The committee concluded there was “insufficient data” to determine if a generic estrogen drug had to contain all of the components that are in the top-selling Premarin, a hormone-replacement drug used by about 9 million post-menopausal women.
Committee members agreed on a statement offering no recommendation after two days of testimony on questions related to a petition by Duramed Pharmaceuticals Inc. to market a cheaper copy of Premarin.
Wyeth-Ayerst Laboratories, the maker of Premarin, filed a petition opposing the generic. The company argued that the generic, made of synthetic compounds, lacked an important ingredient that is in Premarin, a drug refined from the urine of pregnant mares.
Premarin is prescribed for women to prevent osteoporosis, a bone-thinning disorder experienced by about one woman in five after menopause. The drug also helps prevent heart disease and some types of cancer, and controls symptoms of menopause, such as hot flashes and vaginal dryness.
The issue before the committee was the biological effect of a chemical called delta 8, 9 DHES, which is one of six types of estrogen contained in Premarin. In a 1991 FDA action, the agency declared DHES to be an inactive ingredient of Premarin and that a generic for the drug would have to contain only five forms of estrogen. A generic proposed for marketing by Duramed followed the five-estrogen formula.

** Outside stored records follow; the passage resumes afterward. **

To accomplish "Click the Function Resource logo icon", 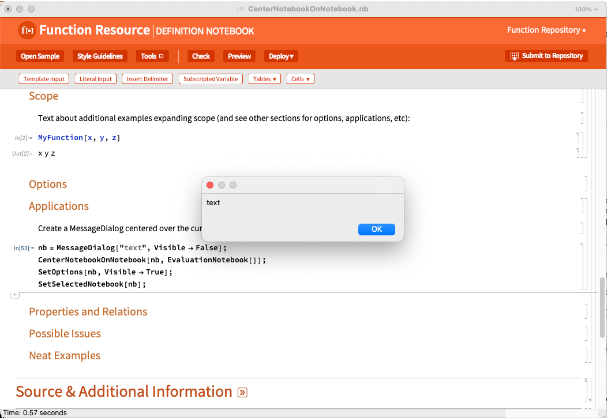I will [x=26, y=30].
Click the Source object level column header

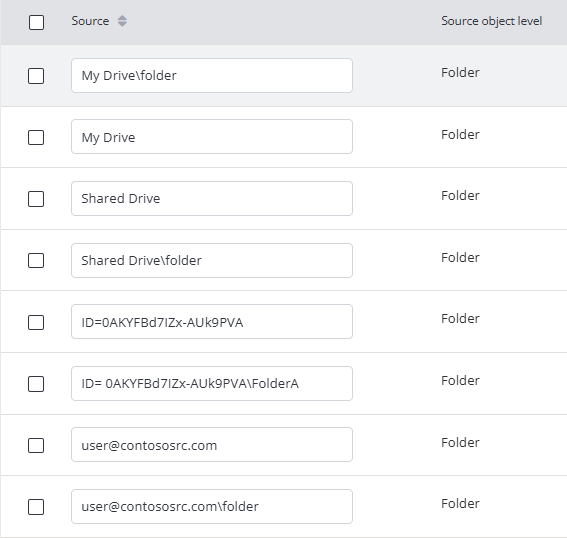[x=491, y=21]
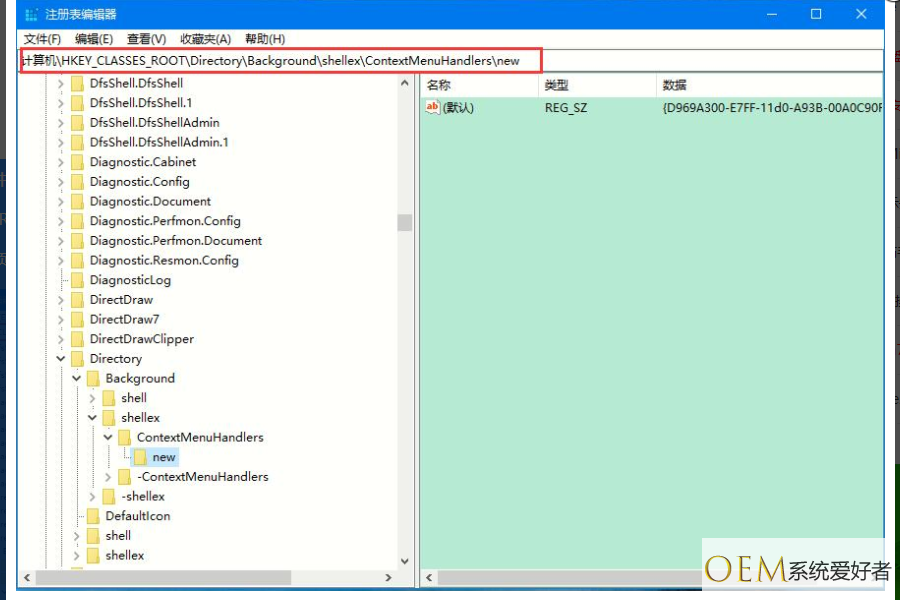Click the DirectDraw7 folder icon
900x600 pixels.
click(77, 319)
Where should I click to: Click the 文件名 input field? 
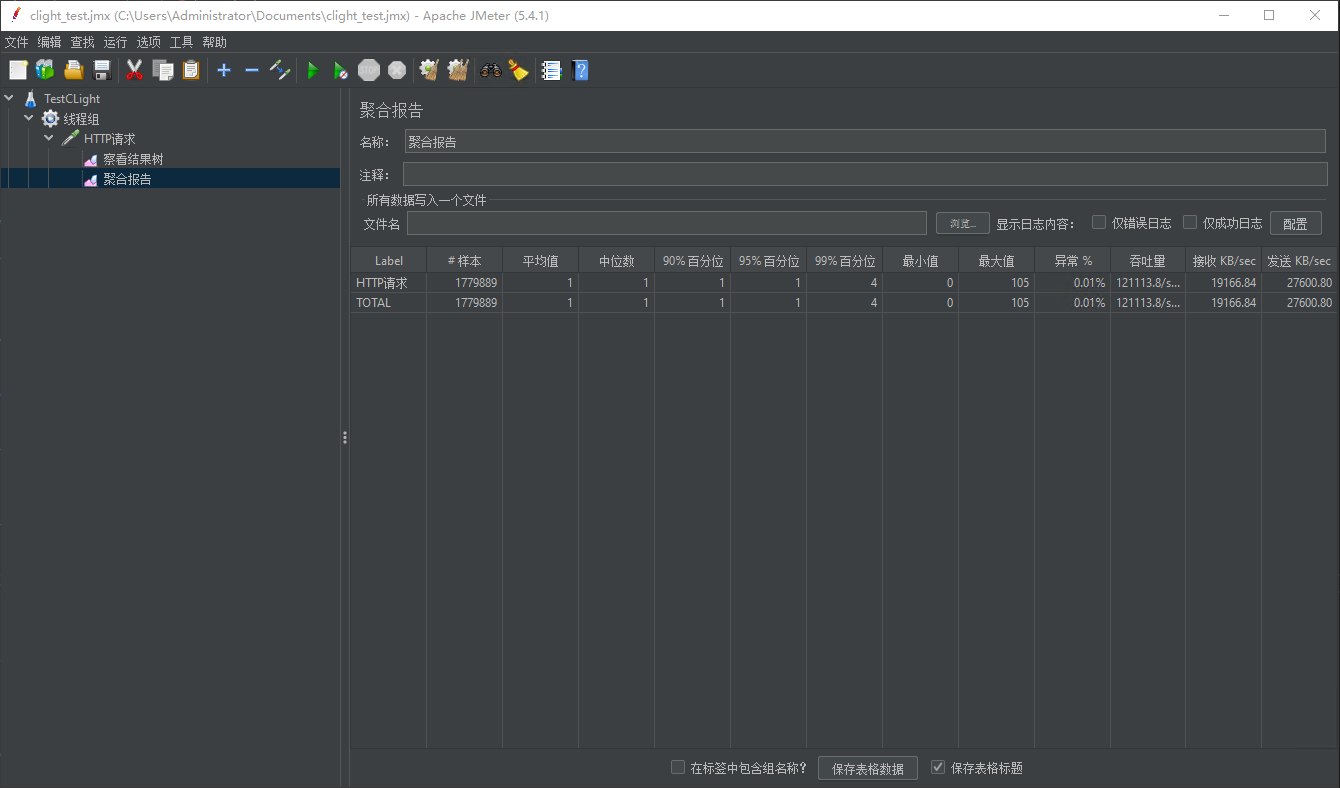click(x=666, y=223)
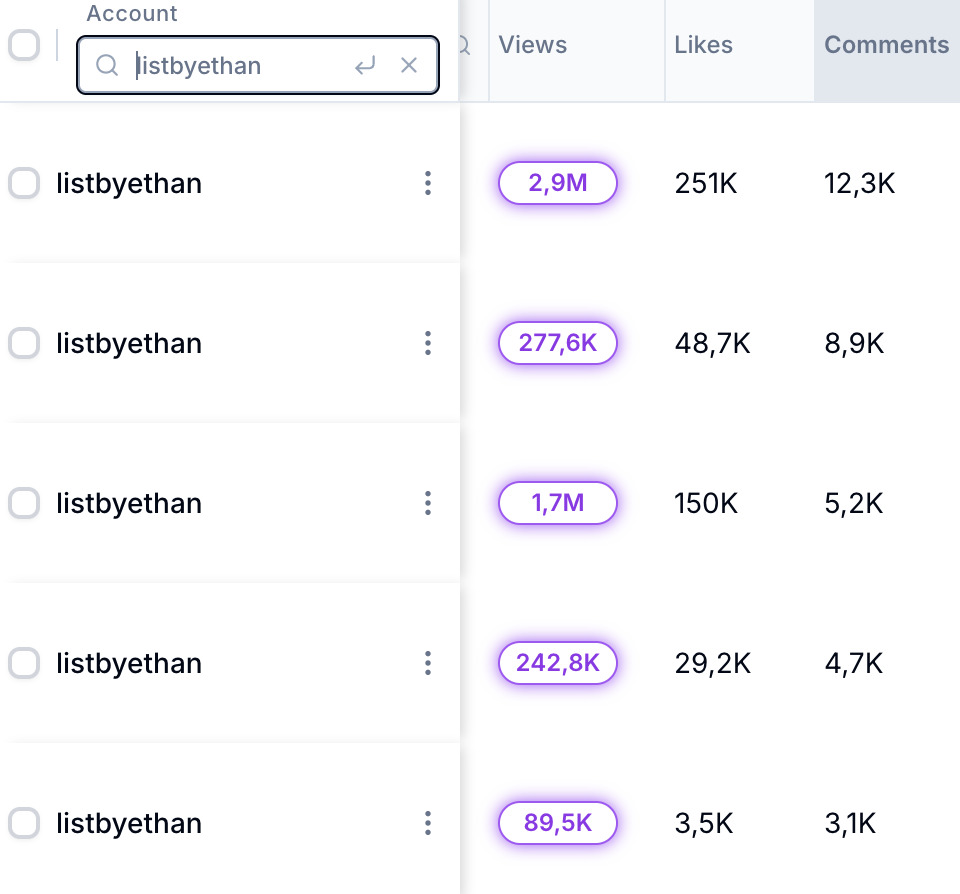Open the three-dot menu for the 277,6K views row
Image resolution: width=960 pixels, height=894 pixels.
click(428, 343)
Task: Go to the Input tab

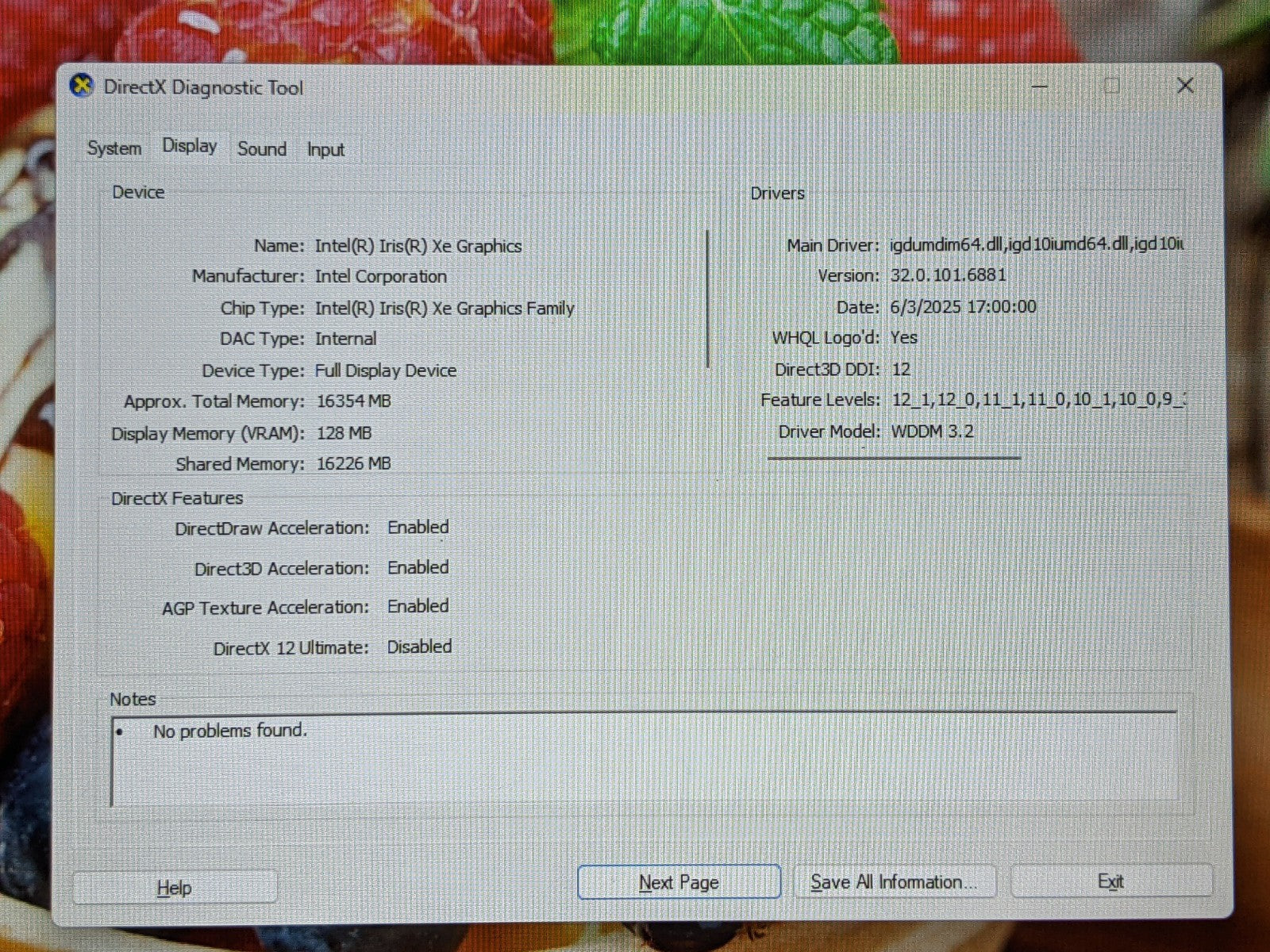Action: (x=325, y=150)
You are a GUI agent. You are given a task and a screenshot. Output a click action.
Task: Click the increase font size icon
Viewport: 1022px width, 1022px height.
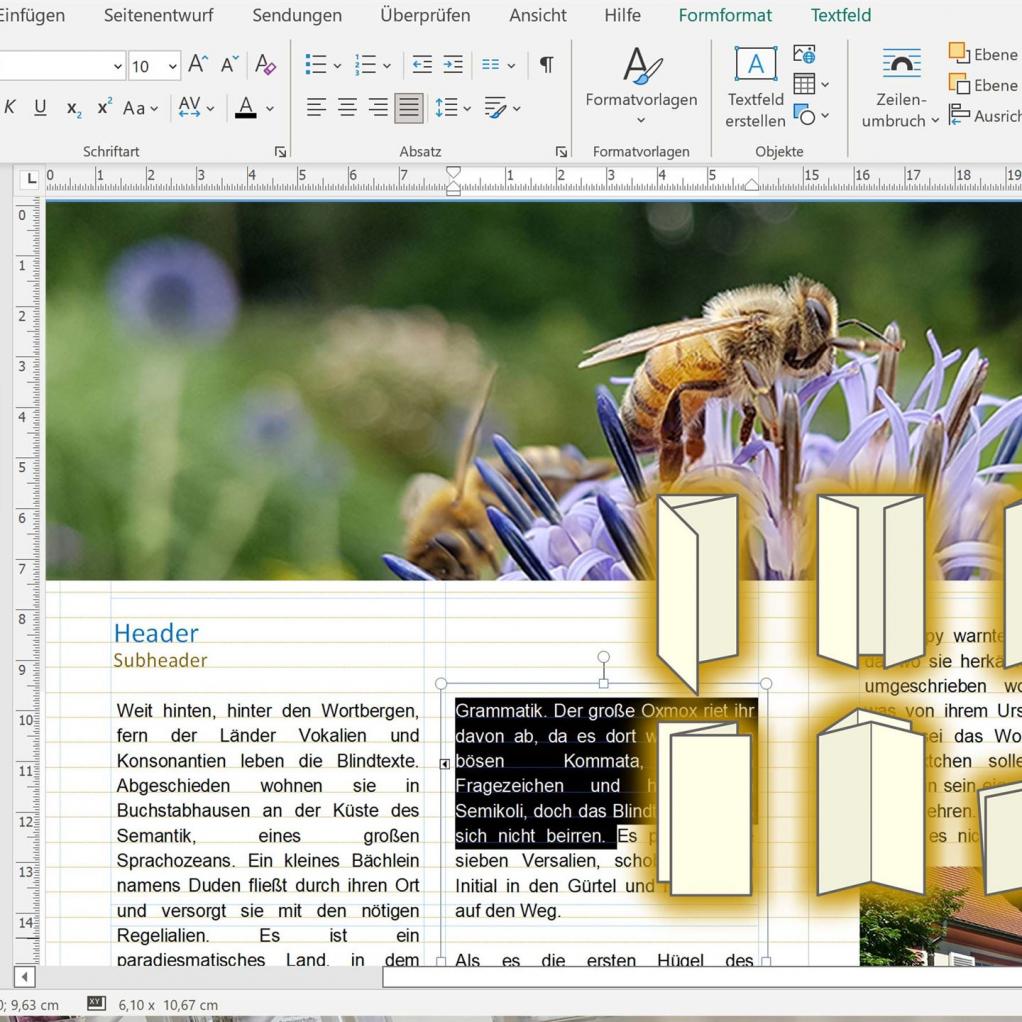tap(198, 65)
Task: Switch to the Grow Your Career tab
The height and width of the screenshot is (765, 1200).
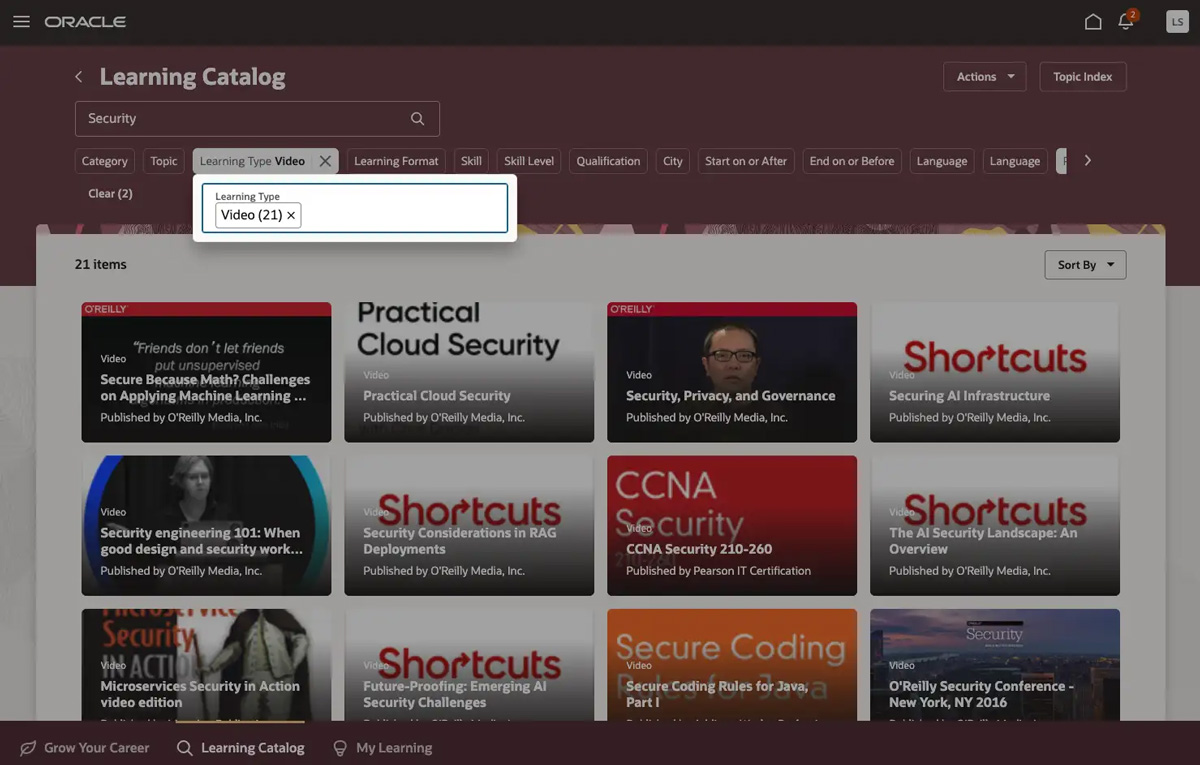Action: [x=85, y=748]
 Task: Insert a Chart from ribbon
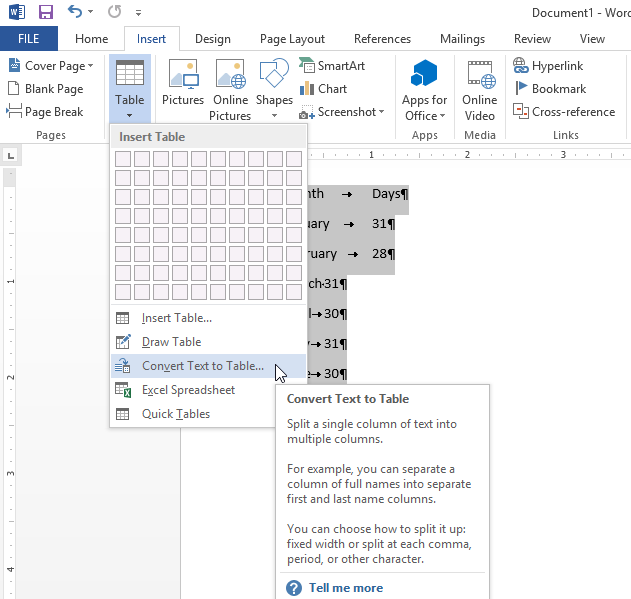pyautogui.click(x=323, y=89)
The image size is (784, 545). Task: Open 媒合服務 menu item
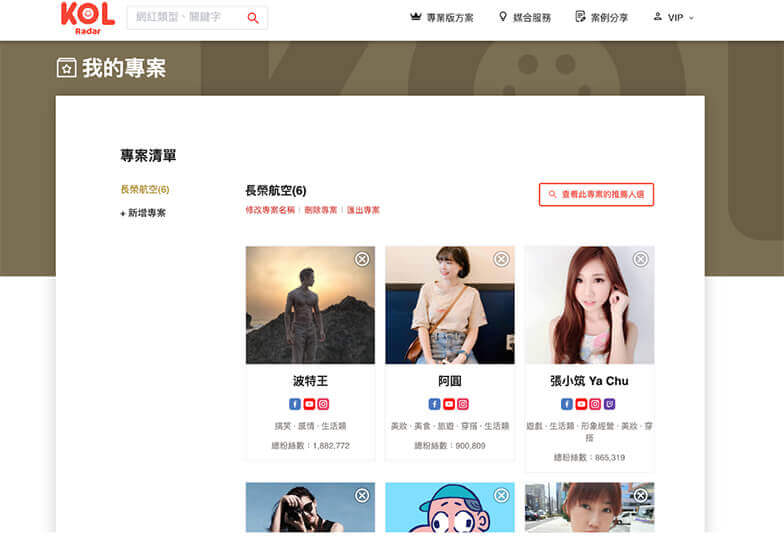tap(524, 18)
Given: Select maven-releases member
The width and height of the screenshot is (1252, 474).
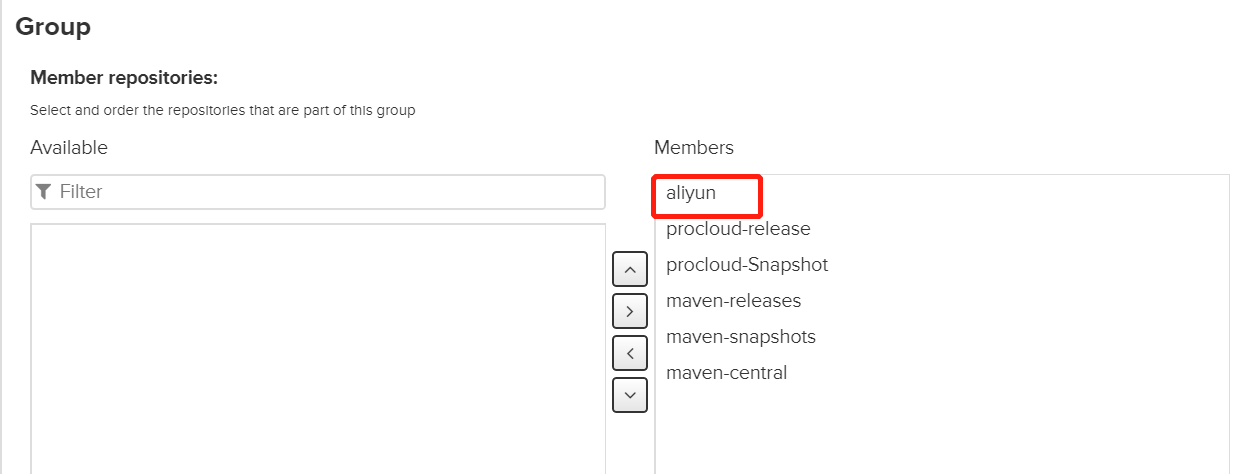Looking at the screenshot, I should (733, 301).
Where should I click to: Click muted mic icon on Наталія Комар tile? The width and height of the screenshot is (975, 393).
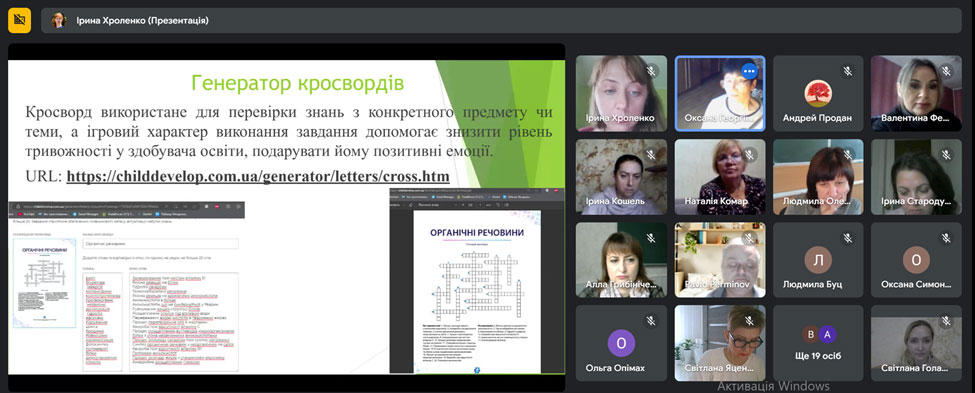tap(749, 155)
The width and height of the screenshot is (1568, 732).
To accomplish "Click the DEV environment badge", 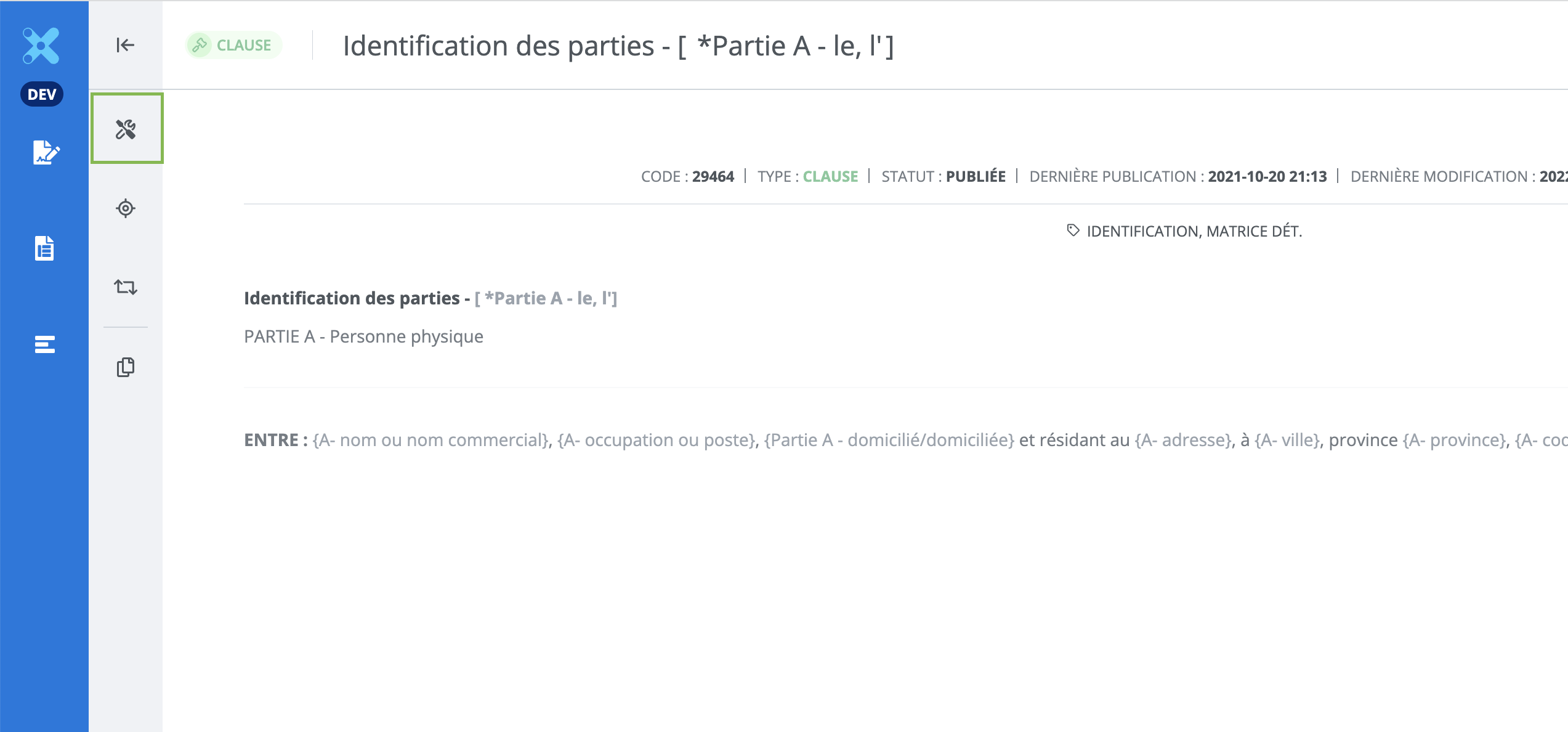I will pos(42,94).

In its petition, Wyeth-Ayerst claimed that DHES was a key component and that there was uncertainty about whether an estrogen-replacement pill without DHES would have the same beneficial effects of Premarin.
Despite two days of testimony from experts, the advisory committee decided there was not enough known for it to make a decision about DHES.
The next move is now up to the FDA. The agency can decide whether to require DHES in a generic or stick with the 1991 decision that declared the compound unnecessary. Officials said a decision may take six months.